Fish are superb athletes due to their ability to deliver large amounts of oxygen throughout their body, scientists report.
“Fish exploit a mechanism that is up to 50 times more effective in releasing oxygen to their tissues than that found in humans,” said study author Jodie Rummer, a marine biologist from the ARC Centre of Excellence for Coral Reef Studies at James Cook University in Australia.
“This is because their hemoglobin, the protein in blood that transports oxygen, is more sensitive to changes in pH than ours, and more than the hemoglobins in other animals,” Rummer explained in a centre news release.

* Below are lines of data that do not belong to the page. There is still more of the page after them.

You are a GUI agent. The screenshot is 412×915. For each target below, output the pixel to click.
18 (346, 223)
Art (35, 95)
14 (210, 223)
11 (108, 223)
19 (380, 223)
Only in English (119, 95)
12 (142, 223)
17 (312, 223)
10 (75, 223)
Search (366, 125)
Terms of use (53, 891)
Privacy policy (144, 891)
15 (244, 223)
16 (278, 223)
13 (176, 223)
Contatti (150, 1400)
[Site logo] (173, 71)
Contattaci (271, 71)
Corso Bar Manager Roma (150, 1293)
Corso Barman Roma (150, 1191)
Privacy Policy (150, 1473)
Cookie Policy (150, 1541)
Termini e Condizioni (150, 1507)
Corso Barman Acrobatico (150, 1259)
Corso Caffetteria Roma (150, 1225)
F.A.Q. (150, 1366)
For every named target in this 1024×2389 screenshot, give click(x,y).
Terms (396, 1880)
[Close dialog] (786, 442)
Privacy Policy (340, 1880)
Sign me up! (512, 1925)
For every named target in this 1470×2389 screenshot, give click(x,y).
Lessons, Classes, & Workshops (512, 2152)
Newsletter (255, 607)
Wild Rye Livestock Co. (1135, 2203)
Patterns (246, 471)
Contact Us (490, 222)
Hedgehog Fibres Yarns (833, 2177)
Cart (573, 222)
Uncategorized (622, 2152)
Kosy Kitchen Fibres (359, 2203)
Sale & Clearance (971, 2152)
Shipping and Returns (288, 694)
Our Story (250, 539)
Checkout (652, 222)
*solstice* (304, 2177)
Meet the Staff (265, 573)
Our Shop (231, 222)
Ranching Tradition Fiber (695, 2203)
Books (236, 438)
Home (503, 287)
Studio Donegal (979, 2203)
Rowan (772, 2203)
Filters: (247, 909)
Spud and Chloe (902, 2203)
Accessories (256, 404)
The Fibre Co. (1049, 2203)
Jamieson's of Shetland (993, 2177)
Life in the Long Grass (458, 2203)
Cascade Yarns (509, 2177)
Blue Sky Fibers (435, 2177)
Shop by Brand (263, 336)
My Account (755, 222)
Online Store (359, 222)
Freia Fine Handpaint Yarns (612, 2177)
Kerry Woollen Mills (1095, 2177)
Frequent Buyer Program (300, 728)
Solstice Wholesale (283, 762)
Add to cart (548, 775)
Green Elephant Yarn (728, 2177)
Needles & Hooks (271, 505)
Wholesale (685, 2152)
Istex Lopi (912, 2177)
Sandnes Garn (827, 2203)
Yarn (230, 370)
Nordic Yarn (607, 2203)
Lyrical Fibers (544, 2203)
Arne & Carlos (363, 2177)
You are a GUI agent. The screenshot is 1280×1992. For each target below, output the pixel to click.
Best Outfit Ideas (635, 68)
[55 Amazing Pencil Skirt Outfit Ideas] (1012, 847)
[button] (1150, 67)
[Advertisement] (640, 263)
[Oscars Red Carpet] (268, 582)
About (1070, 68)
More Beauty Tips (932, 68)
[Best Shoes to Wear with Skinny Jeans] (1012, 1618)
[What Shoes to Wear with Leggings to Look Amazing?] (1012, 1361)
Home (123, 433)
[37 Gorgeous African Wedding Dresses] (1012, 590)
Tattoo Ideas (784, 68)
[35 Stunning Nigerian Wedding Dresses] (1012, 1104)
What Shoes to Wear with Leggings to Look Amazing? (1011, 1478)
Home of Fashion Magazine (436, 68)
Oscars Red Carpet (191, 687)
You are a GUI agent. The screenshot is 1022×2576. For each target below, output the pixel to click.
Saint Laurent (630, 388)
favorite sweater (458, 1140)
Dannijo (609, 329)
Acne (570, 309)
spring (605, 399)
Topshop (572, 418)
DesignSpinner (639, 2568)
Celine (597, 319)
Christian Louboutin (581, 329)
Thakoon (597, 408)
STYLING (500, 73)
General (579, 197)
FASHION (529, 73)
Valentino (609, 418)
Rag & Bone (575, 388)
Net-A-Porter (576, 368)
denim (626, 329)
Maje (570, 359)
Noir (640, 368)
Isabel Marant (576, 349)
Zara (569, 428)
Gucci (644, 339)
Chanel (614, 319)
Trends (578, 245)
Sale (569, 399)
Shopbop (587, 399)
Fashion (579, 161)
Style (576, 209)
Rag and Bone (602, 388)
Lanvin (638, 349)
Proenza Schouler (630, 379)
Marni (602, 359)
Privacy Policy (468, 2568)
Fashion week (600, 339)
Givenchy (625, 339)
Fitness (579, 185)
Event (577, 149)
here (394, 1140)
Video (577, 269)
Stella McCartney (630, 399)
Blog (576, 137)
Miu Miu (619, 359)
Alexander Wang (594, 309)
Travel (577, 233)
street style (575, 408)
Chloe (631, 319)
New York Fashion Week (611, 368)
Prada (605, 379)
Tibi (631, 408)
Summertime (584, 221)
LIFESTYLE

This means fish can double or even triple oxygen delivery to their tissues when they’re under stress, while trying to escape from predators or when they are in water with low oxygen levels.
The study was published in the journal PLOS ONE.
The researchers used rainbow trout to learn about oxygen delivery in fish, and then compared their findings with human studies.
“This information tells us how fish have adapted this very important process of getting oxygen and delivering it to where it needs to be so that they can live in all kinds of conditions, warm or cold water and water with high or low oxygen levels,” Rummer explained.
Study co-author and zoology professor Colin Brauner, from the University of British Columbia in Canada, said in the news release, “This trait may be particularly central to performance in athletic species, such as long distance-swimming salmon or fast-swimming tuna.
“For fish, enhanced oxygen delivery may be one of the most important adaptations of their 400-million-year evolutionary history,” he said.